> What you are asked to do
Scan the entries line by line and return those with "Open".

(Supplied data)

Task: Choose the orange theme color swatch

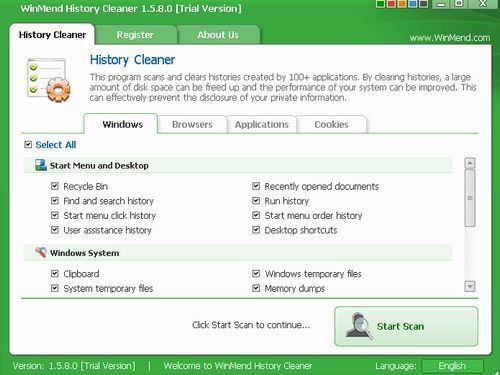Action: (x=402, y=4)
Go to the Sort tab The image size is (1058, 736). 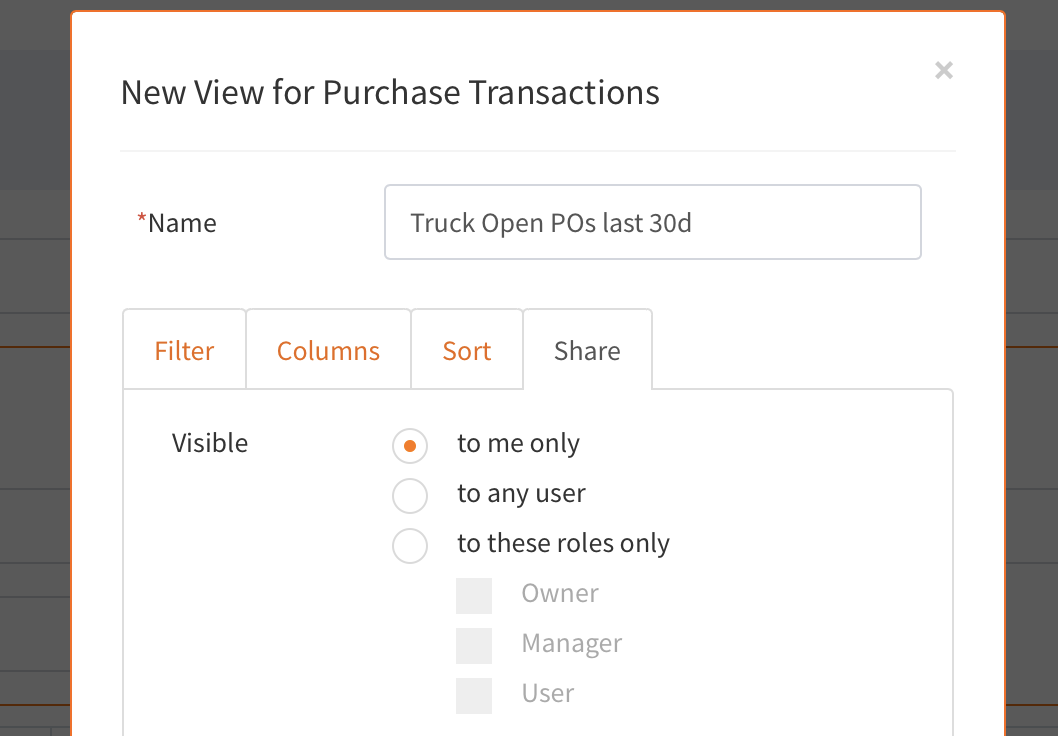click(x=467, y=351)
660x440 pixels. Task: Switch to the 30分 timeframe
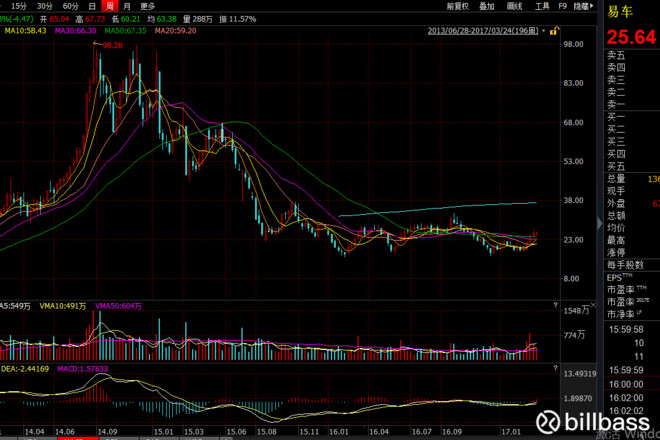tap(44, 5)
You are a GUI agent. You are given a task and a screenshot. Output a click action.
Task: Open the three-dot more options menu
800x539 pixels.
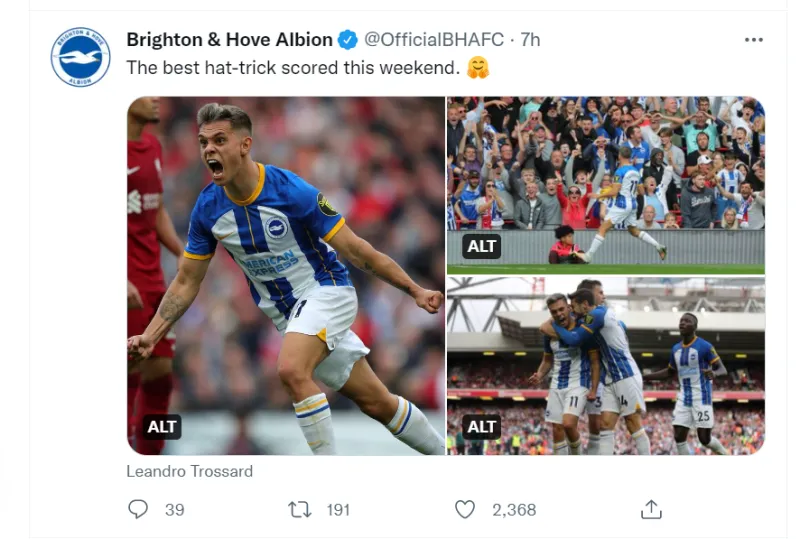754,39
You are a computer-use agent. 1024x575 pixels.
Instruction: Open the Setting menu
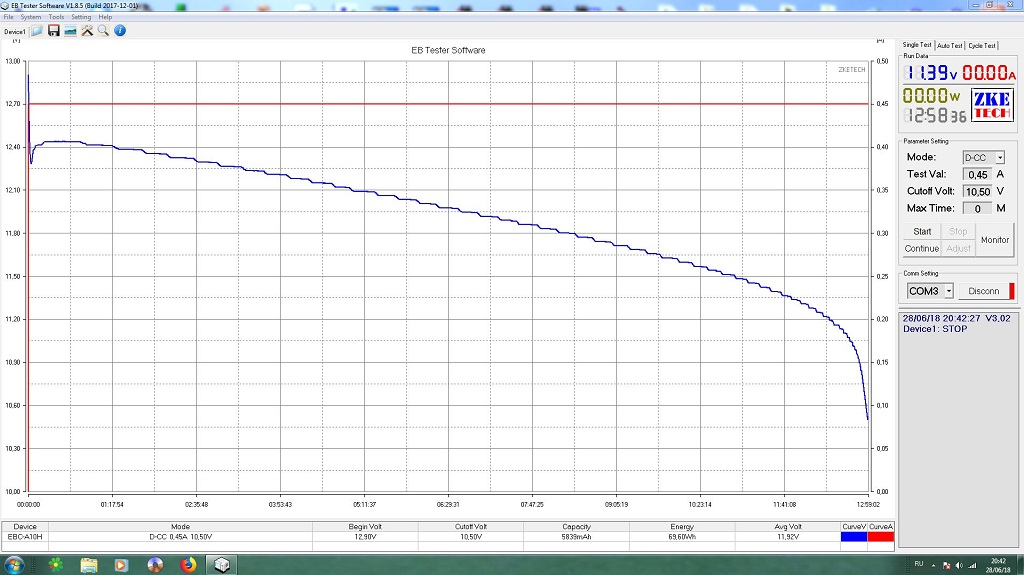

(End Supplied data)

> Reply
Task: Open the three-dot more options menu
Instruction: Open the Setting menu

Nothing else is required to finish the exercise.